The long shadow cast by Lucretius’s poem falls across the disciplines of philosophy, literary history and criticism, religious studies, classics, political philosophy… Over the past two decades, interest in De rerum natura in each of these fields has grown dramatically, in some cases as hidden Epicurean influences on well-known writers have come to light, in others when the decline of a school or of a particular orthodoxy has left room for a return to Lucretius, and to the Epicurean tradition more broadly—as with the eclipse of normative materialisms in philosophy and politics. Contemporary physics has found in the ancient atomist tradition a strange and evocative mirror; the place of Lucretius’s poetics in the development of modern poetic genres, techniques, and themes has come into sharp focus; political philosophers have identified what Althusser called a “subterranean current” in the materialist tradition, flowing from Epicurus through Spinoza and Marx and to Deleuze, propelled by Lucretius’s great poem.

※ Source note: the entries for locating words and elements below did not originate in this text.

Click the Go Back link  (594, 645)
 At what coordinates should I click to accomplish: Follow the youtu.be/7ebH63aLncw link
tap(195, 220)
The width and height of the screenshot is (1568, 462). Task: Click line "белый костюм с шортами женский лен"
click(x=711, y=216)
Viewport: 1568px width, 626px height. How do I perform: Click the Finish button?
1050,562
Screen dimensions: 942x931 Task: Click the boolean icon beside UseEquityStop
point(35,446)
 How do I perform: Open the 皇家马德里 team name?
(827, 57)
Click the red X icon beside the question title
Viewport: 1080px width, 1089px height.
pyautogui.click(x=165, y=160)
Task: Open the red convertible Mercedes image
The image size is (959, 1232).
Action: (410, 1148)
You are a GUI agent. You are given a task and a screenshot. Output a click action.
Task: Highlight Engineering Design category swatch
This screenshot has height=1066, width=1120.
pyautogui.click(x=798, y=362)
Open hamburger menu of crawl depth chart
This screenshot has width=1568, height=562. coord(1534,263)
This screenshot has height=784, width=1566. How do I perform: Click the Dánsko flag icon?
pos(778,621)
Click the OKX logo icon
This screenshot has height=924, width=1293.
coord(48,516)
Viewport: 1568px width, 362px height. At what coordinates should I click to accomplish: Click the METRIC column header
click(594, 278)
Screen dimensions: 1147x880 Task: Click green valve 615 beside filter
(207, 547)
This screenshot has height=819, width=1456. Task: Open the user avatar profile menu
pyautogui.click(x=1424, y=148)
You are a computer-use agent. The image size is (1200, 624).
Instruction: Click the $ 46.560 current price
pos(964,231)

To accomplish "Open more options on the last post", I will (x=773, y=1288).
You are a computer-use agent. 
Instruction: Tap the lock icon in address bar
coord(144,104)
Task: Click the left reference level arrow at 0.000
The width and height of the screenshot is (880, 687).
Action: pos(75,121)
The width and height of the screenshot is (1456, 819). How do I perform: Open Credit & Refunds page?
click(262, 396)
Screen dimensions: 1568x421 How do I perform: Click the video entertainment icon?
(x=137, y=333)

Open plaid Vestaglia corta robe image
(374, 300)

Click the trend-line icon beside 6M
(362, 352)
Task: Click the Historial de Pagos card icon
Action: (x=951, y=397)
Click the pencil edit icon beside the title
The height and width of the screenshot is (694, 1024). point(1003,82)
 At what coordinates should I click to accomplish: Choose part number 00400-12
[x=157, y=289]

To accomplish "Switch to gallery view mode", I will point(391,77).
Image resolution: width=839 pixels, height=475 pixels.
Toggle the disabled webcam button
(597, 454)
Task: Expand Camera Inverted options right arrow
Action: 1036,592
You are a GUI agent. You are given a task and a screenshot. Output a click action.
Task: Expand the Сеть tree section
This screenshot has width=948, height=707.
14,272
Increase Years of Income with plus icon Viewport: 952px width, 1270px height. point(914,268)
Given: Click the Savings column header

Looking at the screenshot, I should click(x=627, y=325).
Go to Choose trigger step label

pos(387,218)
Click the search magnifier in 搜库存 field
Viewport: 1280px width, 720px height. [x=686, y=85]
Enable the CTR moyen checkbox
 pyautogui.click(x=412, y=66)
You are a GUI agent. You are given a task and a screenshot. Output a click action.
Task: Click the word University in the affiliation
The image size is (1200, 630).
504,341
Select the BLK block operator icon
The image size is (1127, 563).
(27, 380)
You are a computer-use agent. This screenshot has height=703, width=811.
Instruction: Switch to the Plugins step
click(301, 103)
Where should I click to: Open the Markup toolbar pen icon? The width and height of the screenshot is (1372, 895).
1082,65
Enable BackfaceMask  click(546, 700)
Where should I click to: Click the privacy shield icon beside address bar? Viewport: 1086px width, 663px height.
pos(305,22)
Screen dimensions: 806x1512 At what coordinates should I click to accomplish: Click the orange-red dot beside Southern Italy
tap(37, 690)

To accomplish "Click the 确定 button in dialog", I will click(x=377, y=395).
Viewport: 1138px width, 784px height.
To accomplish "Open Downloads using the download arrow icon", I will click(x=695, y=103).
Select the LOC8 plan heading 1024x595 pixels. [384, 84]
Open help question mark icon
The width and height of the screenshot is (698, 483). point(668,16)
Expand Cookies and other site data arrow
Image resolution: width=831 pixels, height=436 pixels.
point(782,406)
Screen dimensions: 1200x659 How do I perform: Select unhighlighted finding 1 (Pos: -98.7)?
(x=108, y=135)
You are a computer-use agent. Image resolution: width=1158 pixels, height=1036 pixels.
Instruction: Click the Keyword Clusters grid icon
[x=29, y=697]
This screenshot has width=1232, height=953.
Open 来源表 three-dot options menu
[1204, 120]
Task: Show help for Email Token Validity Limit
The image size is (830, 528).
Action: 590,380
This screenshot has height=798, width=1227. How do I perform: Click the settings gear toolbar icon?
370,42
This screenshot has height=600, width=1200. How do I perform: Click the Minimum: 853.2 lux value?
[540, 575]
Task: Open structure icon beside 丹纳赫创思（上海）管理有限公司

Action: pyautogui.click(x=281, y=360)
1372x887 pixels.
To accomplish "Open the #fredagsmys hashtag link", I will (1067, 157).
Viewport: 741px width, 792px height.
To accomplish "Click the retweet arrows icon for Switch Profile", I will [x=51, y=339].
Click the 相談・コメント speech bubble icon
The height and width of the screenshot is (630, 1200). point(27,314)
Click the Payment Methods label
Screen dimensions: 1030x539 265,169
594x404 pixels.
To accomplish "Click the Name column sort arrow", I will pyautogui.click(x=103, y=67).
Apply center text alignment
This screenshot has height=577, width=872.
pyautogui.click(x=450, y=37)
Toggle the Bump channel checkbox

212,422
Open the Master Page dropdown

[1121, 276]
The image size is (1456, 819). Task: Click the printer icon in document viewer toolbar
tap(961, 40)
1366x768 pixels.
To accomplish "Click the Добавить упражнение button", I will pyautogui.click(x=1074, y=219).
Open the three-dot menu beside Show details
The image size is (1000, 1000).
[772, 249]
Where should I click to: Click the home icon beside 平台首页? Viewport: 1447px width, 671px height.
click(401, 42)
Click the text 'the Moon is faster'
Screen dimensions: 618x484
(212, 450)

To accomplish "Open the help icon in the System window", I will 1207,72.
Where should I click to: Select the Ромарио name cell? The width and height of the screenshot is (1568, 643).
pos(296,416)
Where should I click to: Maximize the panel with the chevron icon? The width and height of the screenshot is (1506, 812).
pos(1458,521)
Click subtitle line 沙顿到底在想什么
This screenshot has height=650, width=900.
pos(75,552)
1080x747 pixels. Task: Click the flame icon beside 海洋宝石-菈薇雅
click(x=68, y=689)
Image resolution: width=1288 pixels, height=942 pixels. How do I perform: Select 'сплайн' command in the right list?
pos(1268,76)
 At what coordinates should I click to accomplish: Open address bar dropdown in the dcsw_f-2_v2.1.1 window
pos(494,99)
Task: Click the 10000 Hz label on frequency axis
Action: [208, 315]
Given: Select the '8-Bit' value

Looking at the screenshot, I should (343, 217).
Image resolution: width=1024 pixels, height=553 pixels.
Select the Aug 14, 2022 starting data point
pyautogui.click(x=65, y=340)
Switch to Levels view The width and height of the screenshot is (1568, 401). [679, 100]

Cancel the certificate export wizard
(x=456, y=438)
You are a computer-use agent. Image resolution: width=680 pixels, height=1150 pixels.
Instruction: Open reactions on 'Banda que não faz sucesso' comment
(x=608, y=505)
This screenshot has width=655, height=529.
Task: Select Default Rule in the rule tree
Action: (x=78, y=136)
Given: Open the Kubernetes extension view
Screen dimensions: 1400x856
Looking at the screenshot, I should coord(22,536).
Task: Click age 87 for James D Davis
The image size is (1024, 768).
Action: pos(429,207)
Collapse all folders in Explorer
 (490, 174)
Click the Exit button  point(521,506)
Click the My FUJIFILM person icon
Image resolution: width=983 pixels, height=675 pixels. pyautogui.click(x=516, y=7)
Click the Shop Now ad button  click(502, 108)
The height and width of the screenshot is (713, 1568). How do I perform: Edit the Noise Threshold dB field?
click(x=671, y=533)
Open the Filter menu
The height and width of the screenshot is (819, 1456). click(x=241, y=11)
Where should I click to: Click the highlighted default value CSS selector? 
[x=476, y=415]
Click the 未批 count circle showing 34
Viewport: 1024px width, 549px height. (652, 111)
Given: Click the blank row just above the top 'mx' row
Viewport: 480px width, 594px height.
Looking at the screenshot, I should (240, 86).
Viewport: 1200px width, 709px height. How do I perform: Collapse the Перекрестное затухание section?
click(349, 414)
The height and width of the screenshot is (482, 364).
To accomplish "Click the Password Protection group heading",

“Lucretius and Modernity” is the first conference to bring together classicists, philosophers and literary critics from Europe and the United States interested centrally in the work of Lucretius and in the long history of his reception. Clustered about four topics—1. What is modern about Lucretius? 2. What is Lucretian about modernity? 3. How to do things with Lucretius: Physics, Politics, Poetics; and 4. Following Lucretius—the papers presented at “Lucretius and Modernity” will provide the occasion for a reflection across disciplinary borders on the poem’s continuing, growing importance.

For more information, visit the Lucretius and Modernity conference site on the Comp Lit website at NYU.

Given Stephen Greenblatt’s recent essay on Lucretius’s “On The Nature Of Things” in the New Yorker, it seems that Lucretius is in the air.